The U.S. Open will, for the first time in its history, be an invitational. So will the U.S. Women’s Open and the respective amateurs, all of which have offered some form of qualification since their inception. The U.S. Amateur, which is the oldest national golf championship in the country and was the catalyst for the formation of the USGA, was created to end debate about this or that club’s best player being the “national champion.” It exists to take subjectivity out of the equation.
To show how seriously the USGA took the openness of its opens, the organization launched a full-throated marketing campaign early in this golf season with the tagline “From Many, One.” Actor Don Cheadle, in the first of what was to be a series of ads, said, “Think about it: Where else can you watch one man out of nearly 10,000 use up every ounce of their mind, body and will to achieve their dreams?”
The dreams may be the same, but 9,860 of those 10,000 won’t have the chance to live them … at least not this year.
Some past USGA champions are none too pleased. Within minutes of the news, Laura Baugh, who was the youngest winner of the U.S. Women’s Amateur when she captured the title in 1971 at age 16 (a record she held until Lydia Ko won it in 2012 at 15) wrote a Facebook post that read: “I’m a supporter of the USGA but if the U.S. Open does not have open qualifying, it is not a U.S. Open.”
They get it. Within an hour of the announcement, John Bodenhamer, senior managing director of competitions for the USGA, told GGP+, “If I tried, I could not overstate how heartbreaking this decision has been for us.
“There were a number of factors,” Bodenhamer said, “and one of them is that with any (competition) that we conduct, there is a need to test and to implement robust health and safety protocols. The inability to do (uniform testing) at 660 qualifying sites, several hundred of those that would have been rescheduled into a timeframe that was already getting jampacked with other things, presented (insurmountable challenges).
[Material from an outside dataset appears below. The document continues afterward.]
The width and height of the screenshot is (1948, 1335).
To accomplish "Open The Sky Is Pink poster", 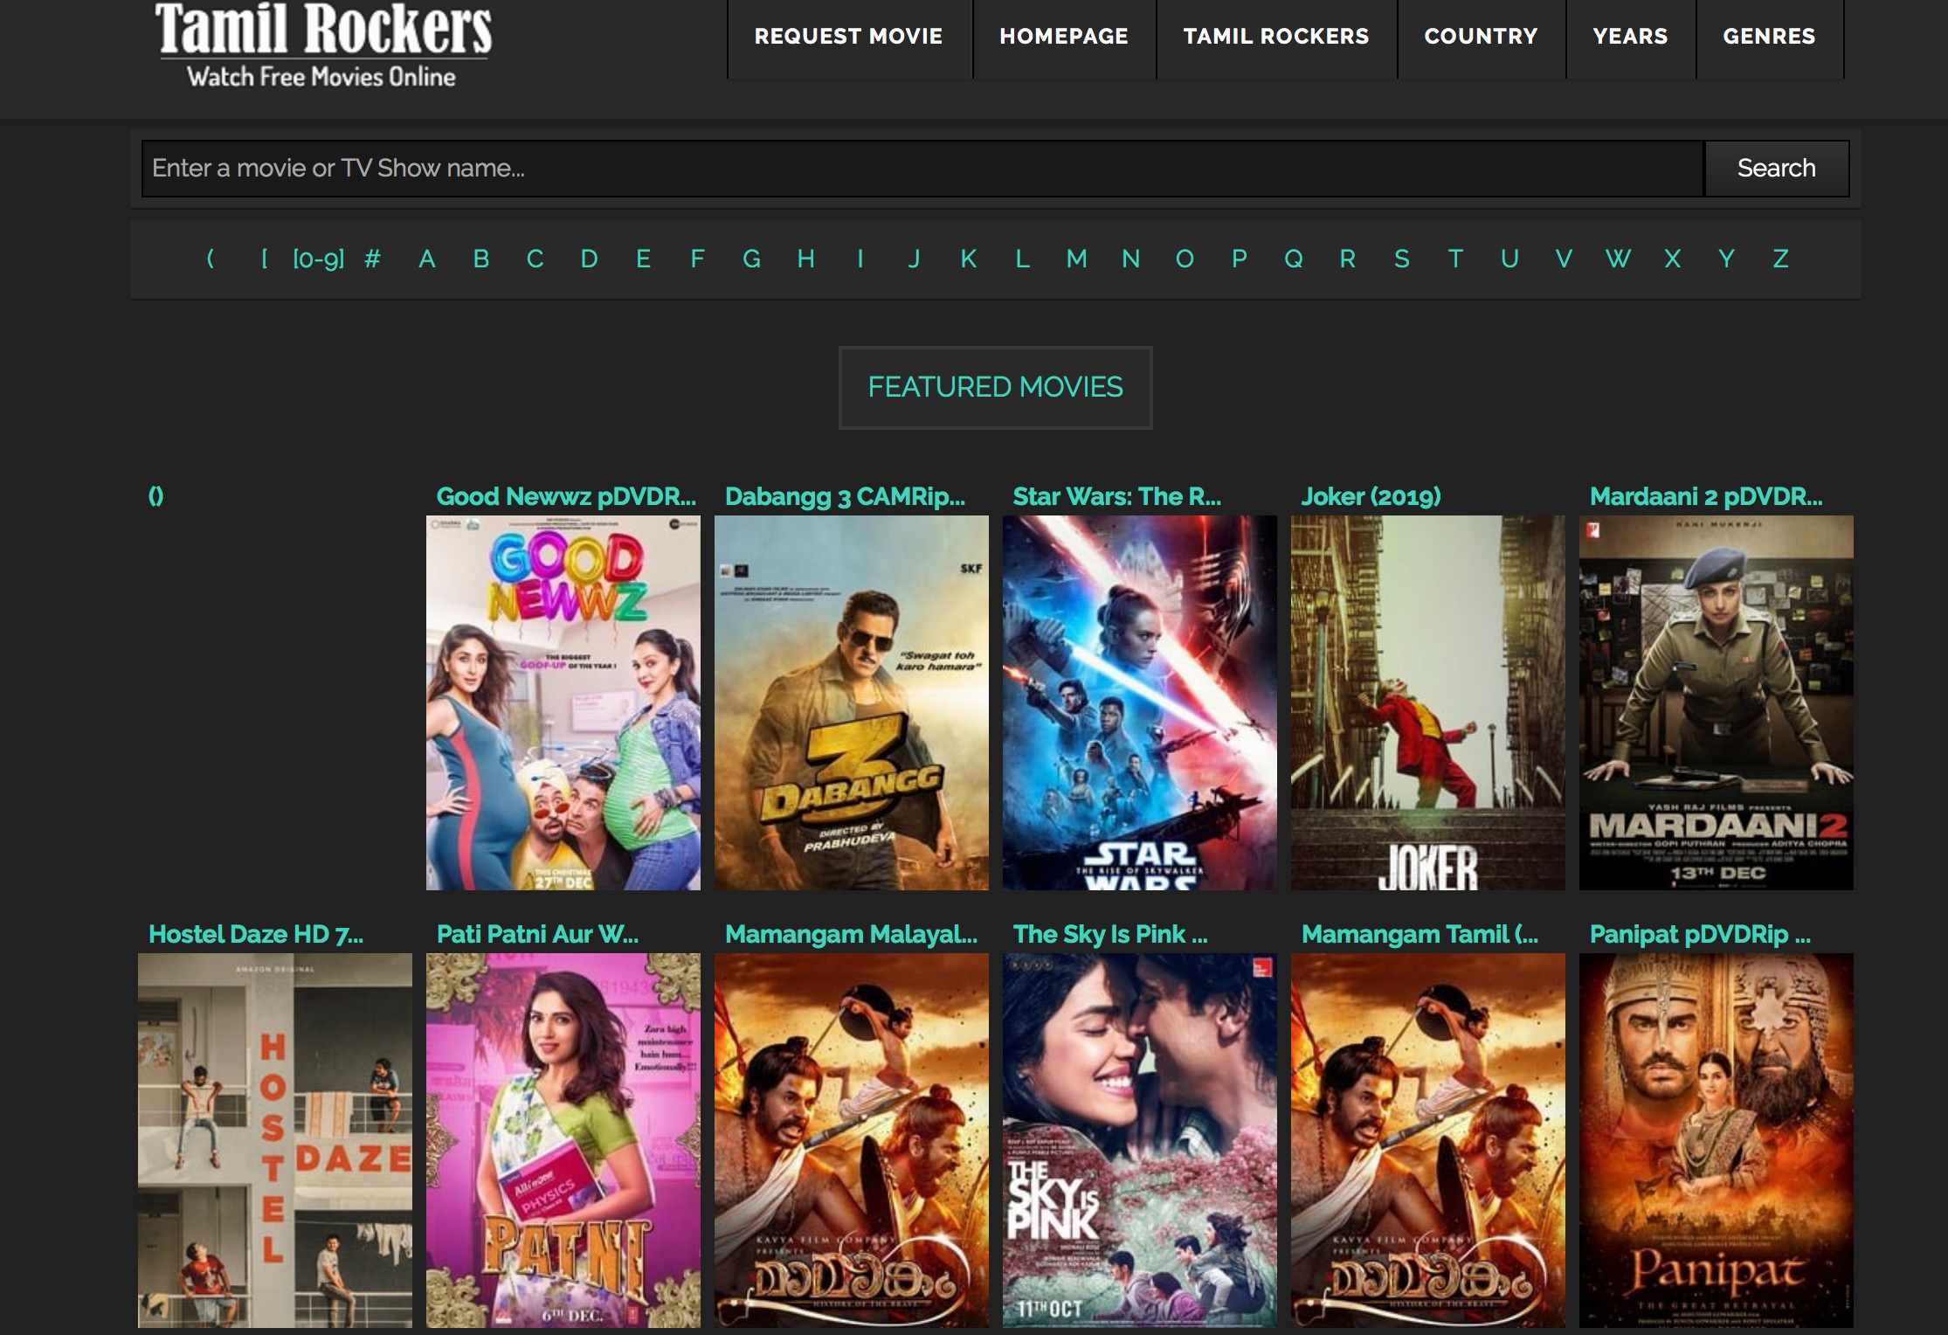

Those venues and our allied golf associations have lost revenue; they’re struggling; they’ve canceled events; they need to run events; they need to generate revenue, just as the host venues for those qualifiers need to do their own things.”
Revenue at the USGA was never mentioned but those on the outside believe it played a role. It is widely believed that the USGA has a big financial incentive to conduct the U.S. Open in some fashion this year. Fox television network pays a healthy sum for the delivery of the event. No tournament means no revenue, which likely would put a healthy dent in future operating budgets.
That is not to insinuate that this was purely a financial decision. As Bodenhamer emphasized, “health and safety are and always will be the first and most important considerations.”
But U.S. Open qualifying has been conducted through depressions, recessions, wars, protests, plagues and pestilence, only shutting down during the two world wars. Tony Manero won the championship at Baltusrol during the height of the Dust Bowl, a year when Okies fled their state like Israelites out of Egypt. Lee Trevino beat Jack Nicklaus by four shots at Oak Hill the year the Vietnam war hit its zenith. And “the Sarge,” Orville Moody, won his lone major championship by a shot ahead of Deane Beman, Al Geiberger and Bob Rosberg the same year the Hong Kong Flu killed 100,000 Americans and 1 million people worldwide.
Those Opens were open.
Despite everyone’s desires for another outcome, this one will be different.
The USGA will do its best to craft exempt fields that reflect what qualifying might have produced, with a smattering of top amateurs and a broad cross-section of professionals in its opens and a complement of accomplished international juniors, college players, mid-ams and seniors in the amateur championships. But there will be plenty who don’t get the call who will howl at the unfairness. And no one will argue the point.
“No one is happy about this,” Bodenhamer said. “The championships will definitely have a different feel to them. But this is one year. Hopefully, once this is past, we can get back to something approaching normal.”